Julukan sebagai ikan paling jorok merujuk pada sifat lele yang doyan mengonsumsi berbagai jenis limbah di perairan. Bahkan sebuah artikel yang cukup viral di internet menyebutkan kotoran manusia juga dijadikan pakan pada sebuah budidaya lele di Kota Haikou, China.
"Tidak benar berita itu. Kasihan pembudidaya lele, mereka tersinggung dan sangat terpukul dengan pemberitaan itu," ujar Kepala Dinas Perikanan dan Kelautan Provinsi Jawa Timur, Heru Tjahjono, Sabtu (31/10/2015). Ia mengatakan, kabar yang sebenarnya menggambarkan budidaya lele di Kota Haikou, China tidak sama dengan budidaya lele di Jawa Timur. Kabar tersebut bisa berdampak pada pasar lele di Jawa Timur. Pasalnya, pasar lele adalah konsumen di level II kelas menengah ke bawah. Sedangkan ikan kakap, tuna, tengiri, kerapu di level I kelas menengah ke atas.
Kata Heru, konsumen di level I sulit digoyang dengan isu ikan-ikan yang dikonsumsinya. Berbeda dengan isu pada ikan seperti lele, gurami, mujahir, yang menjadi santapan konsumen level II kelas menengah ke bawah. "Kalau konsumen level I sulit digoyang dengan isu-isu. Berbeda dengan konsumen level II. Kalau ada isu, konsumen level II bisa takut dan tidak mau mengkonsumsi," tuturnya. Heru mengatakan, sudah ada serifikasi Cara Budidaya Ikan yang Baik (CBIB) serta sertifikasi Cara Pembenihan Ikan yang Baik (CPIB), yang diterapkan bagi unit usaha pembinihan Untuk di Jawa Timur.

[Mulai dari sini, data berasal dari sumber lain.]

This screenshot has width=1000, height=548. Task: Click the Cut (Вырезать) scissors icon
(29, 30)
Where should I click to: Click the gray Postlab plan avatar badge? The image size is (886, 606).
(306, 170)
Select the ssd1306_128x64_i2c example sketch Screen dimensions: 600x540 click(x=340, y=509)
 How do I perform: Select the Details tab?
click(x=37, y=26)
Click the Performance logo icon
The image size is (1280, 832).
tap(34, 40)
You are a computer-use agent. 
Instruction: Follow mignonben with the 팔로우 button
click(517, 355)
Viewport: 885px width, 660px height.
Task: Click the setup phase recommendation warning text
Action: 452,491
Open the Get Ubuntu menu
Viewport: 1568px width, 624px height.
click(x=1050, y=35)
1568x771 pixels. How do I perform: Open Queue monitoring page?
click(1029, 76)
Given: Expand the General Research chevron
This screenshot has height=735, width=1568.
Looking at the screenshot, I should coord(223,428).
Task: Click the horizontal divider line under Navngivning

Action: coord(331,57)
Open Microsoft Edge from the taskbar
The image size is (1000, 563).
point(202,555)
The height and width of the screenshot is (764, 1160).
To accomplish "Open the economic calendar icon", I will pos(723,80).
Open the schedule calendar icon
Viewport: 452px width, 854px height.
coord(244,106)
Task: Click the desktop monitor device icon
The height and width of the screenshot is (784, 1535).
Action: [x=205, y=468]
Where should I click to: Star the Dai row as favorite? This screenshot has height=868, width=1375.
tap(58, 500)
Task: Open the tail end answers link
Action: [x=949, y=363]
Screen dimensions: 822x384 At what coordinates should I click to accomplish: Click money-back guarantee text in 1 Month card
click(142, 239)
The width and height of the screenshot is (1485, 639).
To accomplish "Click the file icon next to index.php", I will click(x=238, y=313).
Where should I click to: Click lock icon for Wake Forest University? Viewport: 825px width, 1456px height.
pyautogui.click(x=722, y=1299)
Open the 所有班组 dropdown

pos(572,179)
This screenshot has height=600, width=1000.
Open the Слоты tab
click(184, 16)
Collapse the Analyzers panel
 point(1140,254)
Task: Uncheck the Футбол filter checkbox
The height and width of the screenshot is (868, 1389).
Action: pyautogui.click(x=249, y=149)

"Dalam rangka mewujudkan jaminan mutu dan keamanan hasil perikanan nasional dan internasional, dipandang perlu mengatur cara budidaya ikan yang baik," kata Heru.Kementerian Kelautan dan Perikanan menetapkan keputusan Nomor KEP.02/MEN/2007 tentang Cara Budidaya Ikan yang Baik. Untuk di Jatim, dari ribuan budidaya ikan lele, saat ini yang sudah sertifikasi mencapai 266 unit usaha budidaya. Sedangkan pembenihan, ada 20 unit usaha pembenihan yang sudah memiliki sertifikasi CPIB.
"Kita targetkan ada 900 unit usaha seluruh komoditas budidaya di Jawa Timur yang memenuhi sertifikasi," terangnya.Heru menambahkan, pemerintah terus memonitoring unit budidaya dan pembenihan ikan. Data monitoring residu komoditas Lele Tahun 2015 sebanyak 379 sampel. Parameter yang diuji berupa kadar hormon, antibiotik, dan logam berat.Lokasi pengambilan sampel uji monitoring residu komoditas lele meliputi unit budidaya di Kabupaten Lamongan, Sidoarjo, Pasuruan, Gresik, Tulungagung, Jombang, Mojokerto, Kediri, Blitar, Malang, Pamekasan, Magetan, Probolinggo, dan Kota Probolinggo.
"Sampai triwulan ketiga, hasil sampel ikan lele yang sudah diujikan negatif (bebas) dari residu hormon, antibiotik, dan logam berat," tandasnya.